Storytelling is another domain that is rich with nuance and one that is ideal for collaborative partners. AI can help brainstorm, cocreate storylines, and refine style. But productive storytelling collaboration requires more than understanding authorial intent; it must also grasp the social world, audience expectations, and cultural interpretations.
The future of human–AI collaboration requires that humans and AI can work together as true cognitive partners. AI’s speed and data-processing power can amplify human intuition, creativity, and emotional intelligence, leading to better decisions and more innovative solutions than either could achieve alone.
The real test for advanced AI is not how independently it can perform, but how effectively it can understand human intentions, communicate clearly, and adapt to human needs – hallmarks of genuinely collaborative intelligence. Achieving that future will require progress at the intersection of AI technology, cognitive psychology, neuroscience, and social science research. In the chapters ahead, we’ll explore augmented cognition in action through real-world examples.
Final Thoughts
A century ago, Clever Hans astonished crowds – not because he could compute, but because he could learn – reading subtle cues, responding to context, and moving in tune with human signals. From the brute-force calculations of Deep Blue to the “intuition” of AlphaGo, AI has come a long way in emulating core aspects of human cognition: perception, attention, memory, learning, and executive function.

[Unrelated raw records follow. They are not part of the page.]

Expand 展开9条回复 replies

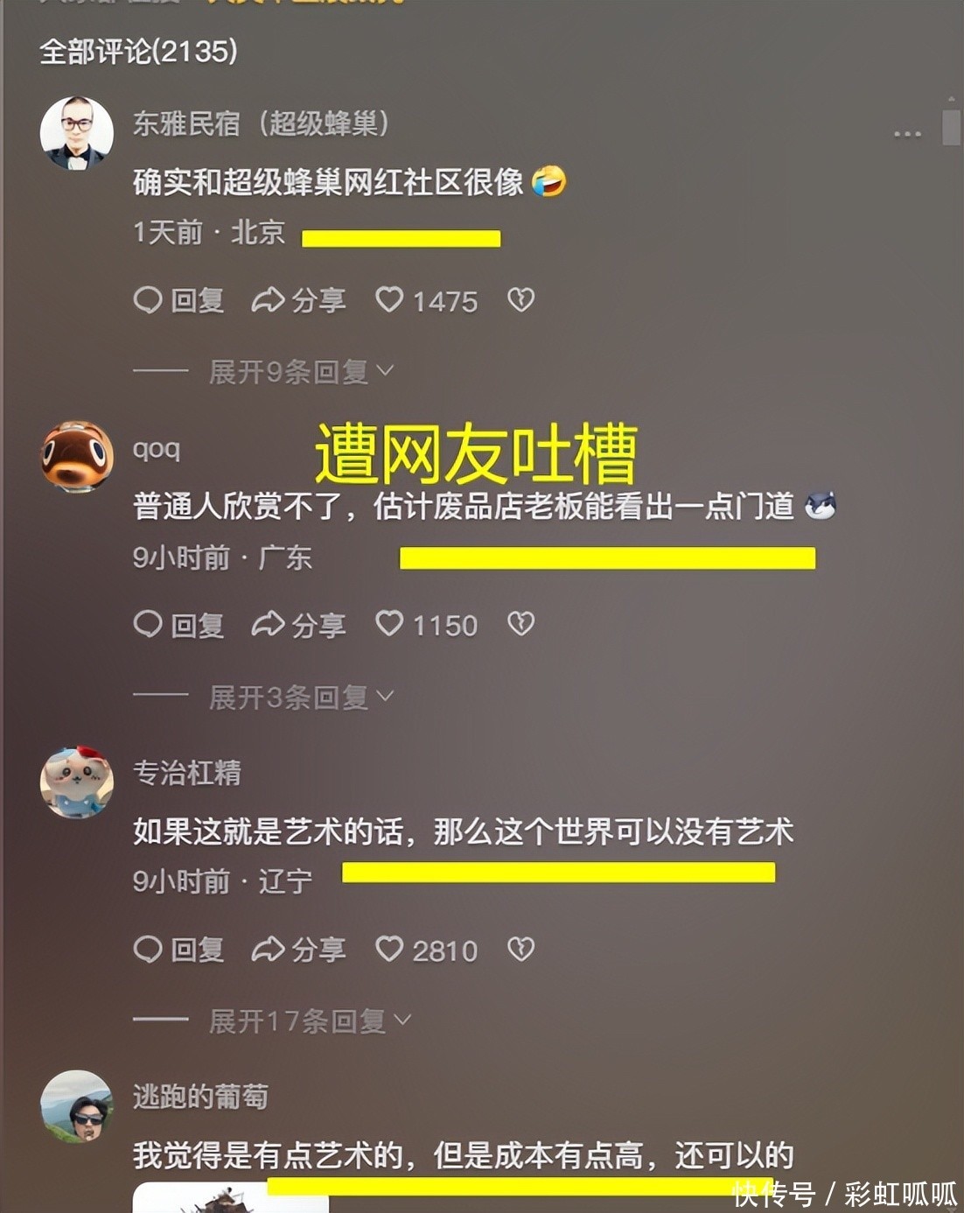[x=302, y=372]
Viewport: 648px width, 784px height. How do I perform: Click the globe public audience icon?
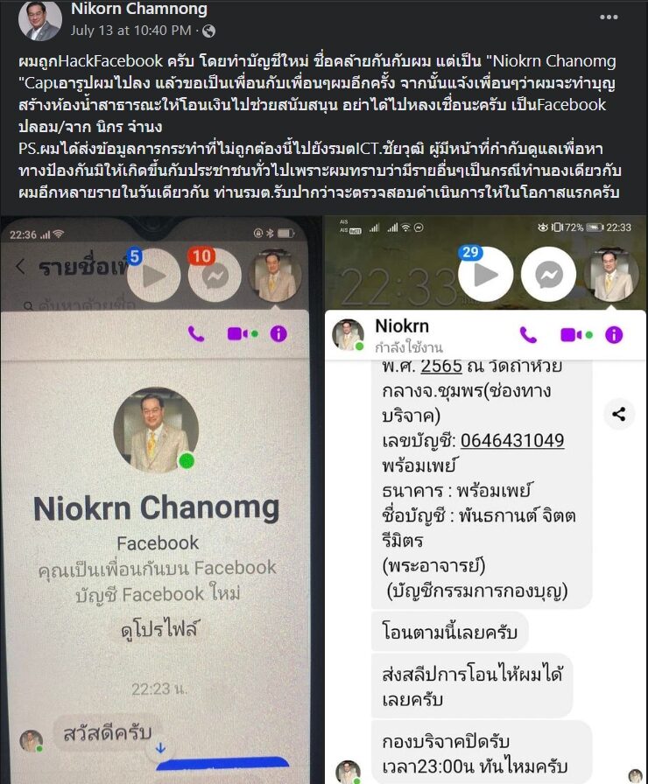[209, 31]
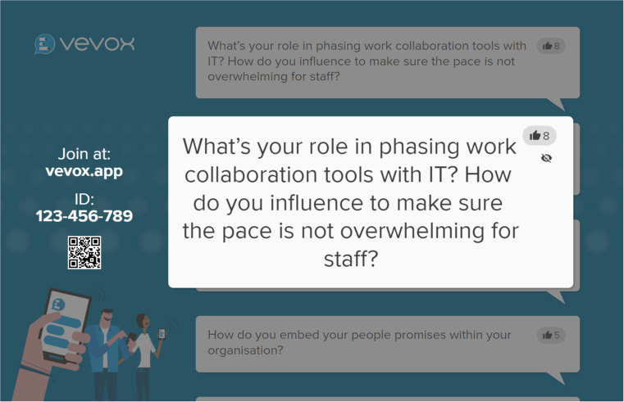
Task: Select the top background question card about phasing work
Action: click(x=369, y=61)
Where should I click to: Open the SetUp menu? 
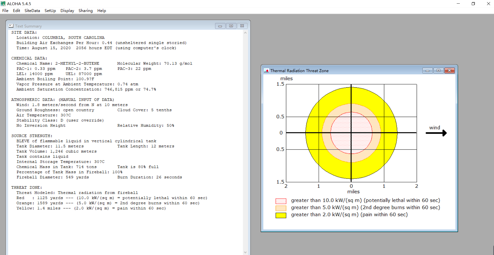(x=50, y=11)
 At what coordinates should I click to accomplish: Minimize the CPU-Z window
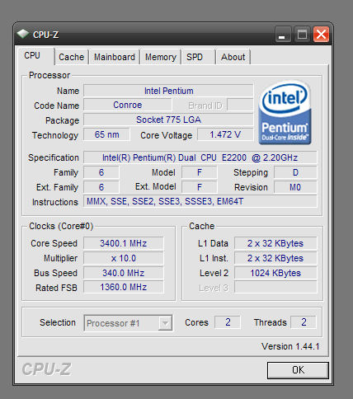(x=283, y=35)
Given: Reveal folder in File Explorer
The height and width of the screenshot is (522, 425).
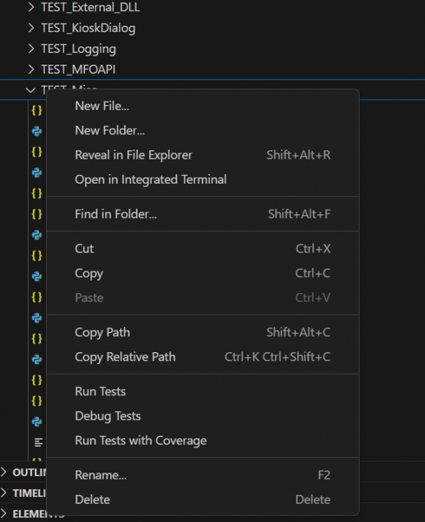Looking at the screenshot, I should coord(133,155).
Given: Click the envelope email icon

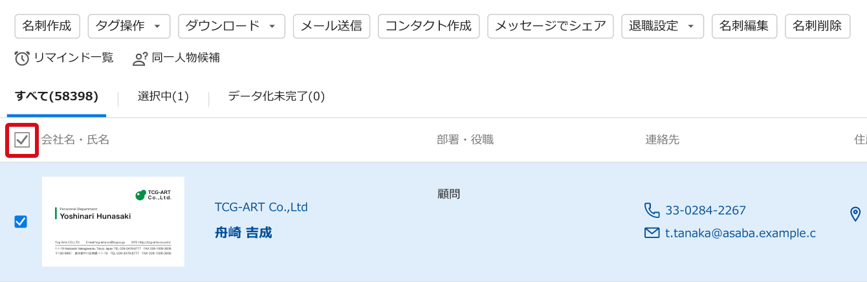Looking at the screenshot, I should coord(652,233).
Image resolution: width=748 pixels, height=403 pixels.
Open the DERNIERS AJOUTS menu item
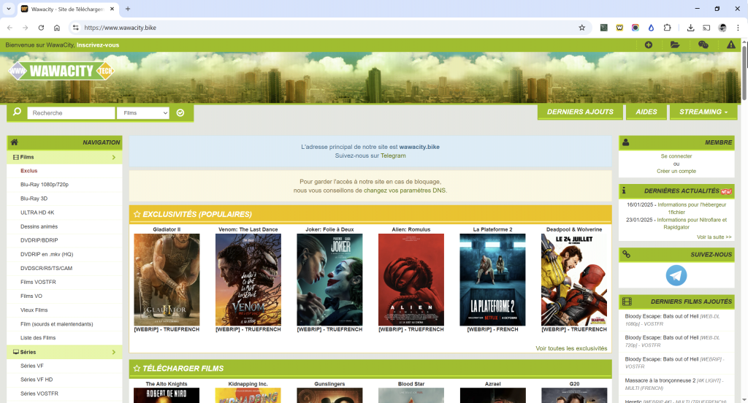[x=580, y=112]
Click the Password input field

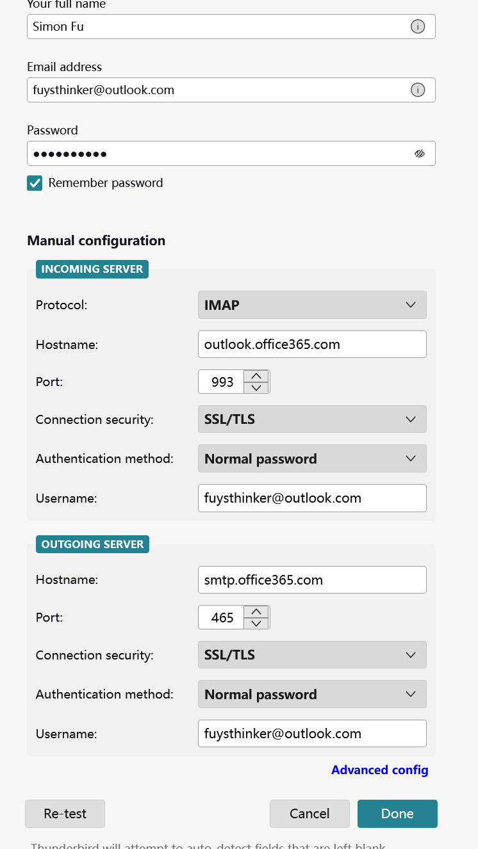[x=218, y=154]
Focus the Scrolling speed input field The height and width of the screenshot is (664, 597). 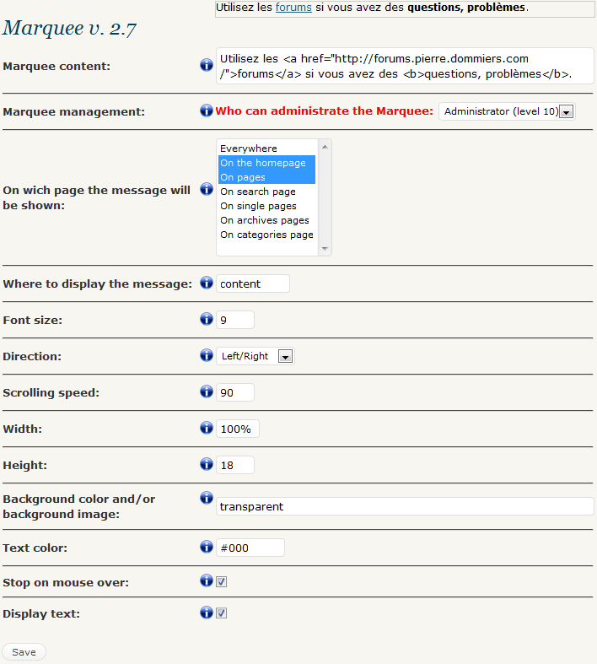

Looking through this comparative lens shows us both the marvel of human cognition and the current limitations – and opportunities – of its machine analogs. This chapter also introduced the emerging promise of human–AI collaboration. The most exciting future isn’t machines that think like us, but systems that think with us.
Yet something is still missing. Cognition never operates in isolation; it’s guided by feeling, shaped by mood, and filtered through relationships. That’s where we’re headed next as we explore emotion.
Key Takeaways
Human cognition is composed of multiple interacting systems – visual–spatial perception, attention control, memory, and executive function – that enable flexible, adaptive behavior in complex environments.
AI mimics many cognitive functions through deep neural networks and attention mechanisms, but still struggles with context, intuitive judgment, and nuance.
Advances in reinforcement learning and meta-learning are enabling more flexible, data-efficient AI models, but these systems still demand vast resources compared to the efficiency of human learning through experience and reflection.
Understanding implicit versus explicit memory – and their behavioral consequences – can help in designing AI meant to simulate habits, preferences, or decision patterns.
Executive function, especially cognitive control, is fundamental to how humans make choices. AI designed to support rather than override this process can lead to better outcomes.
Augmented cognition emphasizes partnership, not replacement. By combining AI’s speed, precision, and pattern recognition with human intuition and emotional intelligence, collaborative systems can expand human thinking, and improve decision-making beyond what either could achieve alone.